My aversion to cross-training is mostly an efficiency thing: In the time it takes to pack a gym bag, walk to the YMHA, go through the metal detector (what, your gym doesn’t have airport-caliber security?), claim a locker and make my way to the 4th floor cardio studio, I know I could have already covered a mile and a half on foot if I’d forwent cross-training and opted for a good old fashioned run instead.
It doesn’t help either that the adult workout classes offered at my gym at convenient hours mostly sound excruciating – things like “Aqua Fusion” or “Total Body Groove” or “Spending Time with Cats.” Paired with a crippling fear that the instructor will use me as an example of “how not to do a pushup correctly” in front of the entire group fitness class, that’s enough to keep my exercise routine refreshingly singular.
But in the spirit of Leap Day week, I’m going to take a page from Liz Lemon’s fictionalized playbook and try something new in the weeks ahead: cross-training at least once a week.
(Confession: this should already be on my schedule, since my current 10K training plan requires 60 minutes of cross-training every Saturday. My cross-training yesterday consisted of watching my boyfriend and his roommate rearrange furniture in the morning and tapping my toes along to The Artist at night. That may or may not actually qualify as actual exercise. I can’t be sure.)
But what kind of cross-training is best for a busy New Yorker? I posed the question to one of my blog idols, and she suggested SoulCycle, the high-energy spin-sation that has claimed to have “taken the world of fitness by storm.” I’ve heard great things from everyone and their mother about these classes, but at $32 a pop, they seem a little hard to justify on top of my monthly 92Y membership fee. (Funny how I can be so frugal on some fronts and so lavish on others. Last weekend, for example, I spent significantly more than that for a butter-infused vodka cocktail and a couple rounds of Wylie Dufresne’s bacon-wrapped hotdogs w/ deep fried mayonnaise. Priorities, people.)
If I’m really trying to be economical here, my best bet is to try out some classes at my home gym. 7 p.m. is a hard target when you manage a daily newspaper, but I’m hoping if I really bust my butt, I can make it to a 7:05 cardio kickboxing session tomorrow. Other ideas: testing out my gym’s indoor pool, streaming a Pilates workout on my laptop or intentionally leaving my Metrocard in my fifth-floor walk-up. Or I could just wait three weeks until soccer season begins again.

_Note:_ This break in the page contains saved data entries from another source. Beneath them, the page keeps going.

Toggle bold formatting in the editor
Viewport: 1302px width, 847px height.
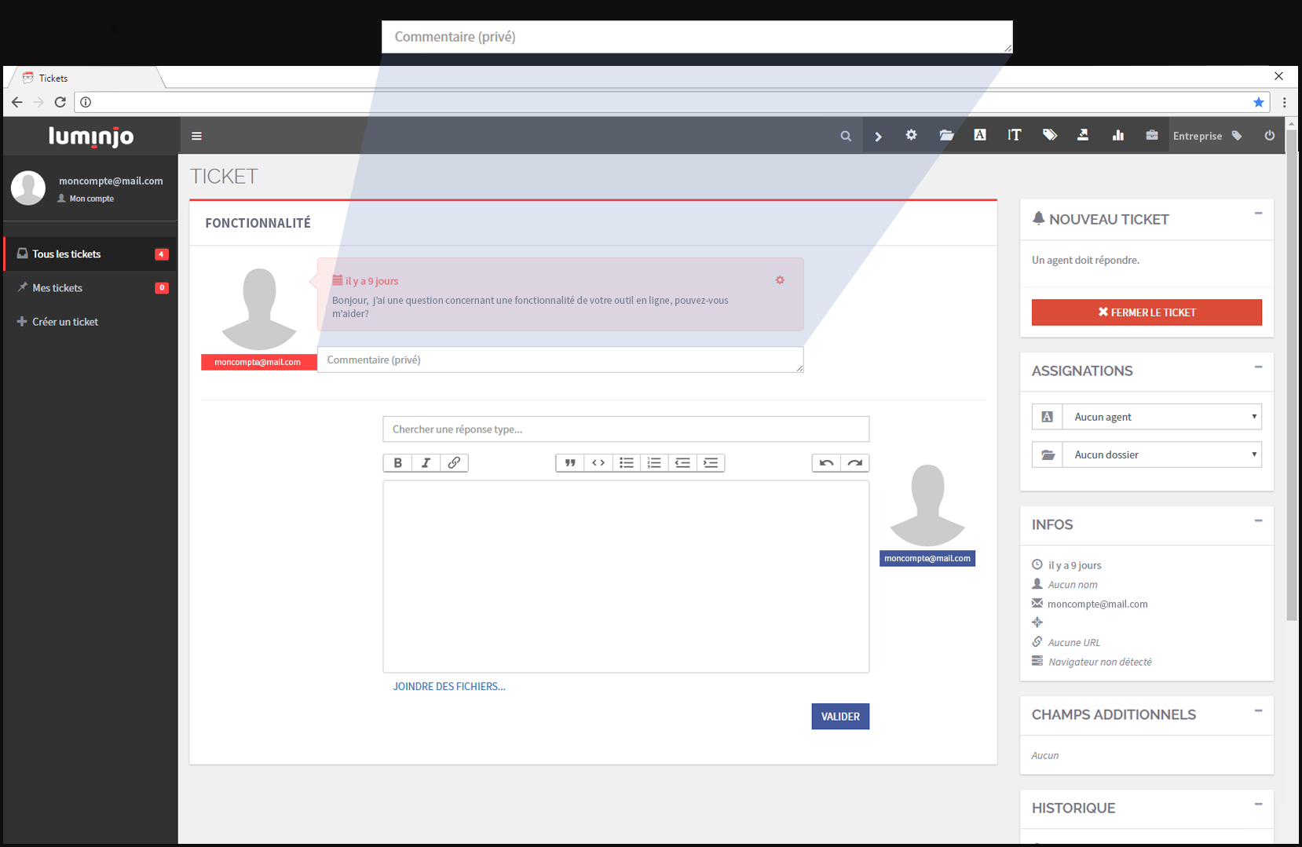(397, 462)
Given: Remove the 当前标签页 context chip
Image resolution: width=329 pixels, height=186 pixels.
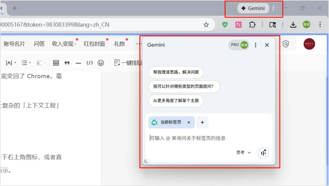Looking at the screenshot, I should pyautogui.click(x=189, y=122).
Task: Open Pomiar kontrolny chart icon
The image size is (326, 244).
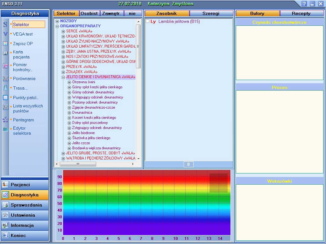Action: click(5, 66)

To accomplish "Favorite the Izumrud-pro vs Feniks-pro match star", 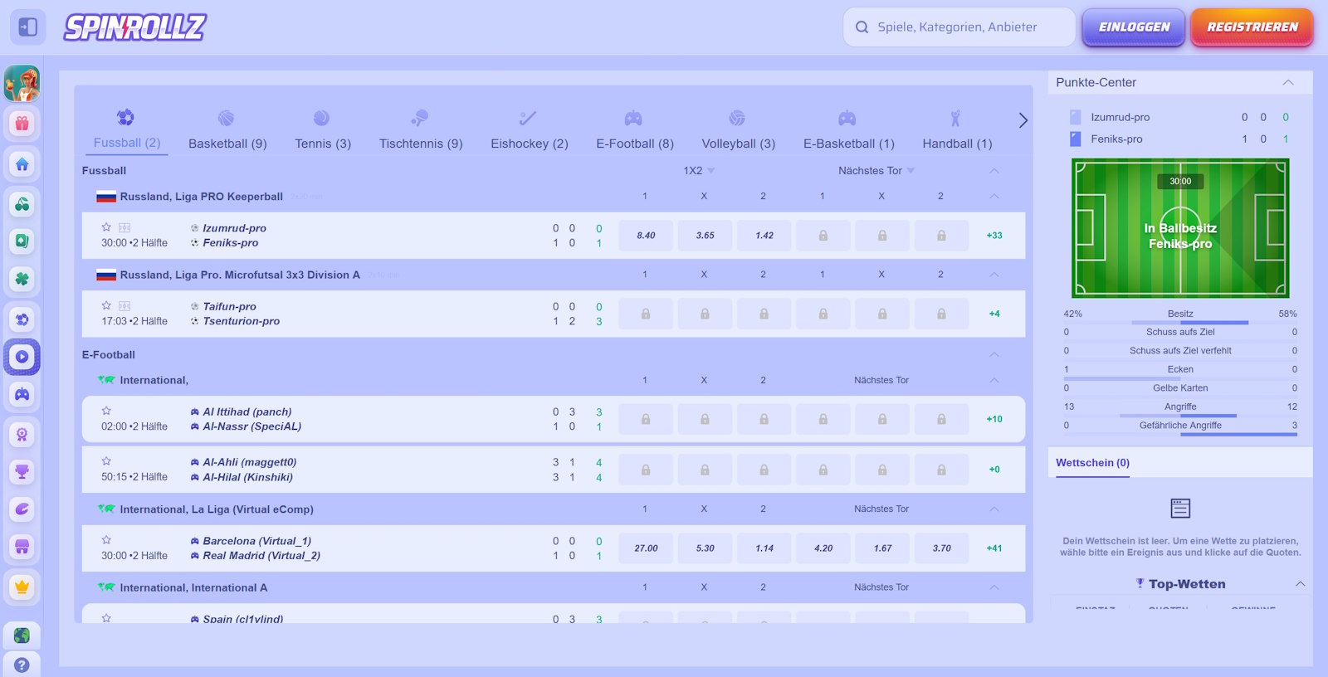I will [x=106, y=227].
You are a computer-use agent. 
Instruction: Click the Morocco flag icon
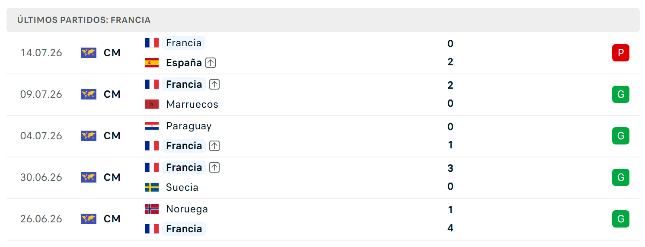pos(152,104)
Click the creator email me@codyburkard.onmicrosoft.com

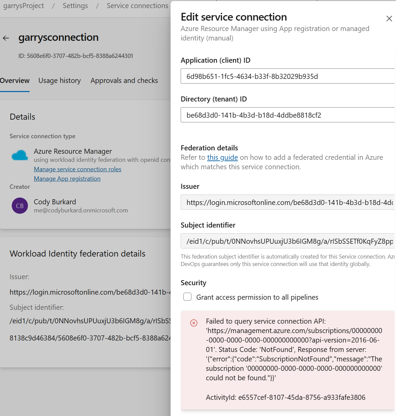point(81,210)
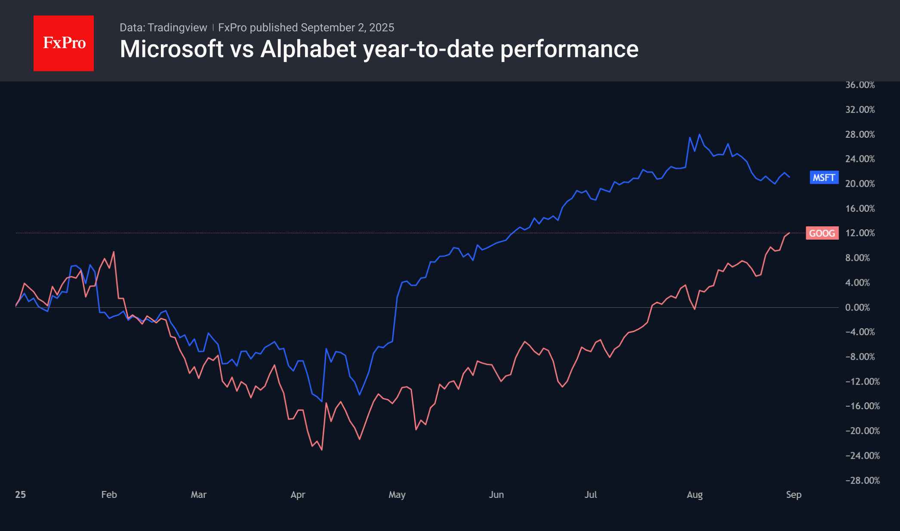Click the May label on time axis

(397, 494)
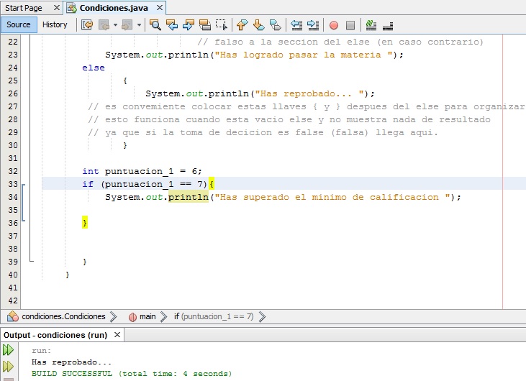Toggle Highlight Search in editor toolbar
526x381 pixels.
tap(205, 24)
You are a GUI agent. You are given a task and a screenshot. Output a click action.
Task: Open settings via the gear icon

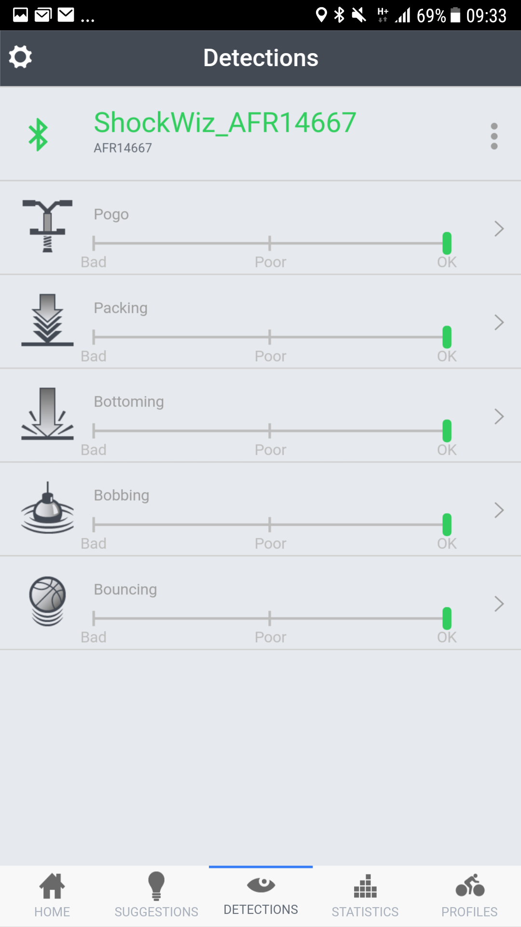[20, 57]
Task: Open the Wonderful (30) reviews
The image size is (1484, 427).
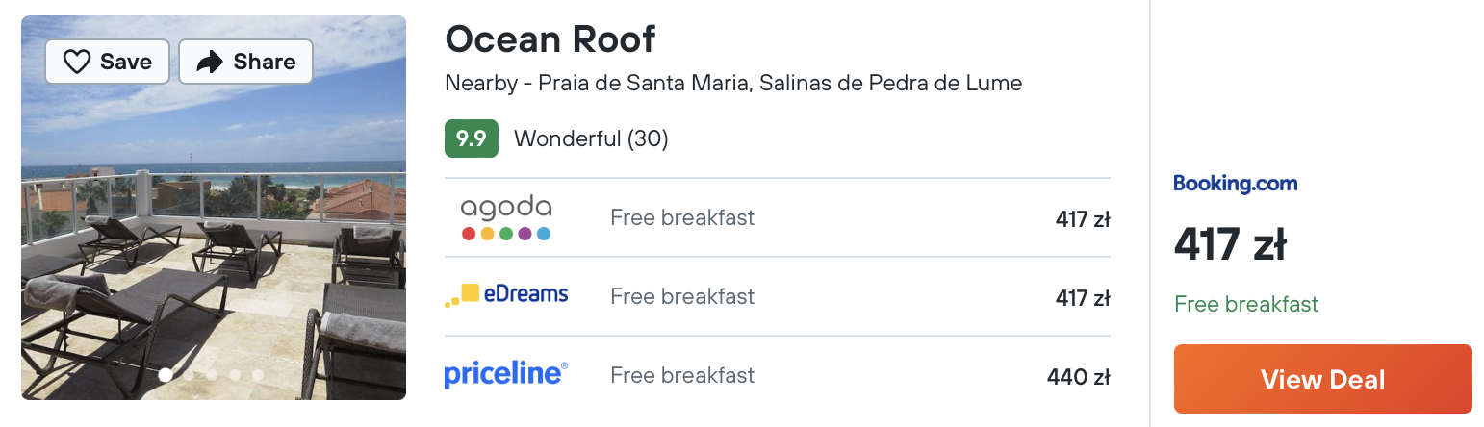Action: 591,138
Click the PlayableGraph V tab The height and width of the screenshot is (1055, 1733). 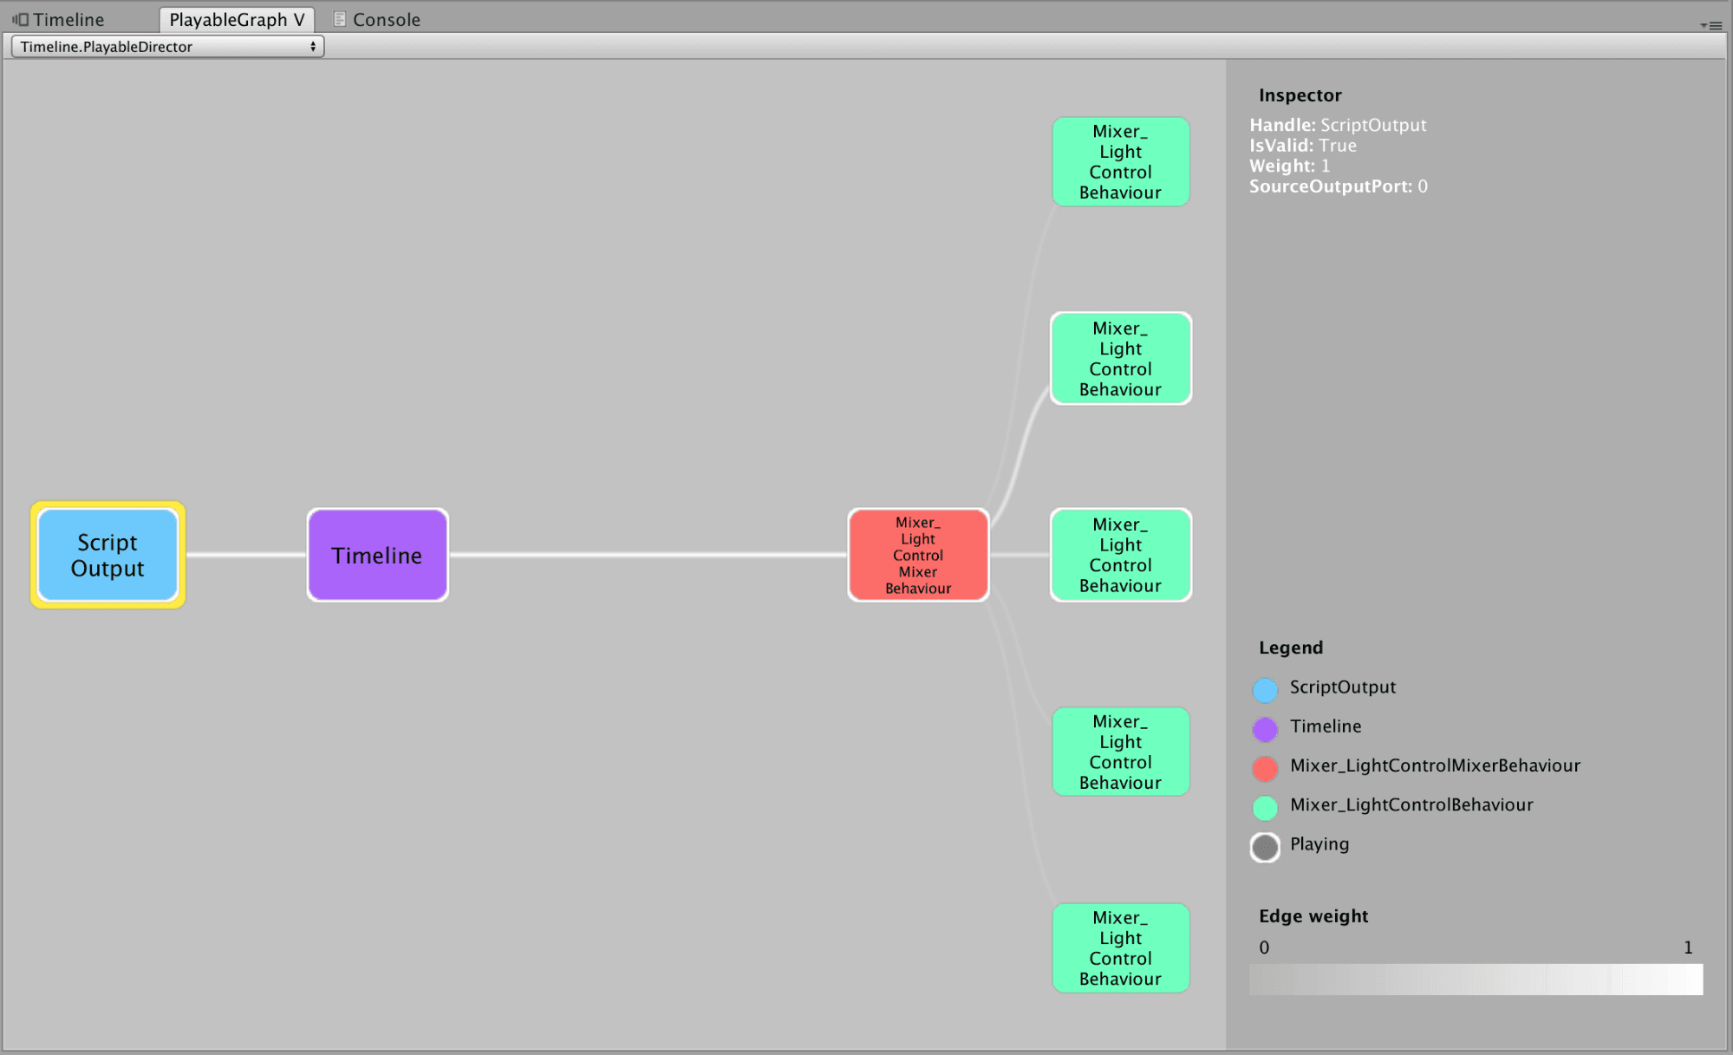(237, 19)
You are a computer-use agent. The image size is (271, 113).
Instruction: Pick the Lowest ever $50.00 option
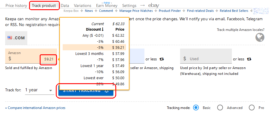point(94,78)
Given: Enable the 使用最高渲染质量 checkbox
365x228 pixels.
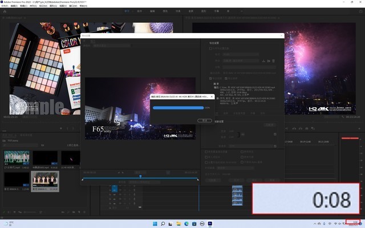Looking at the screenshot, I should 206,151.
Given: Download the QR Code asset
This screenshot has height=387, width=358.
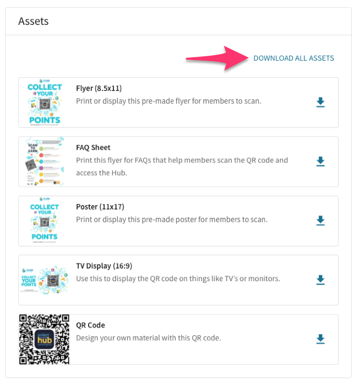Looking at the screenshot, I should pos(321,339).
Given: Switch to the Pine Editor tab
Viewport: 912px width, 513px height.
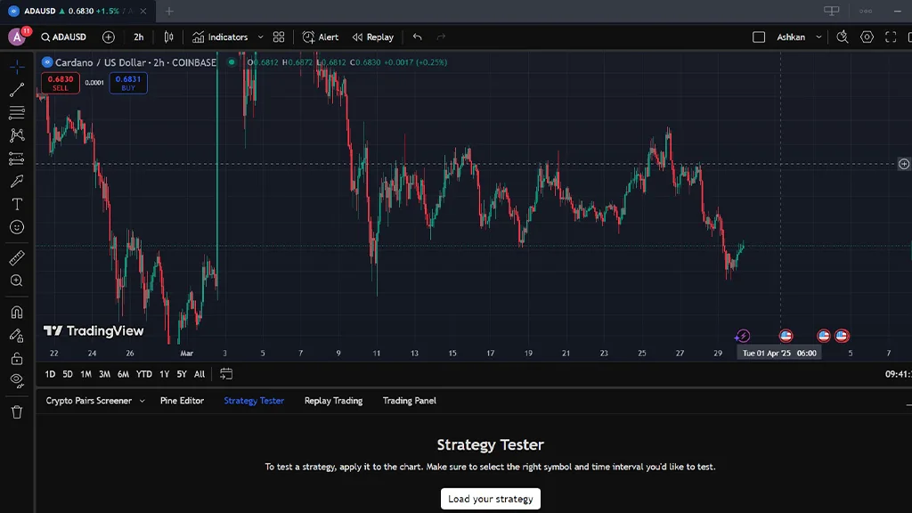Looking at the screenshot, I should (182, 401).
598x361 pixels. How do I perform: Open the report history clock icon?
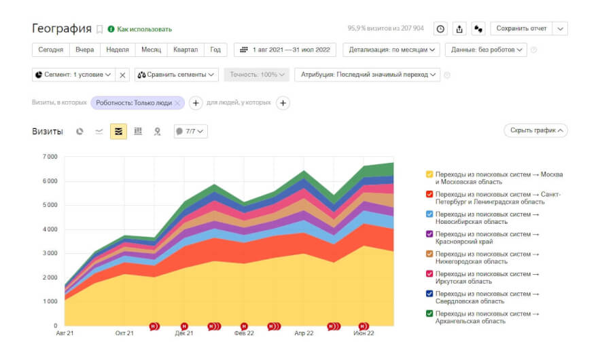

What’s your favorite form of cross-training? And can I tag along?
6 thoughts on “Avoiding Cross-Training Like the Plague”
Your favorite Philly friends HIGHLY recommend Jillian Michaels’ The Shred video..it will kick your butt big time and is only 18 minutes (22 with warm-up)! Worth every penny of the $9…
Carrie and Laura
If I don’t get into the expanded Broad Street Run (lottery results due any minute… eek!), I’ll still come down some weekend this spring for a Jillian Michael’s workout and a recovery cheese steak. Deal?
just say when! we’ll be awaiting your arrival with dumbbells and empty stomachs.
lululemon has free yoga sundays.,… they call it sunday saluation i think… look up your local lulu and hop into the store for some free yoga from instructors in some of the best yoga studios in the city. I haven’t tried it, but i hear its fun!
Will you be my date? I’m afraid to try something new alone, but I’d feel infinitely better if you were there holding my hand. (Note: this may just be a shallow attempt to get you to hold my hand.)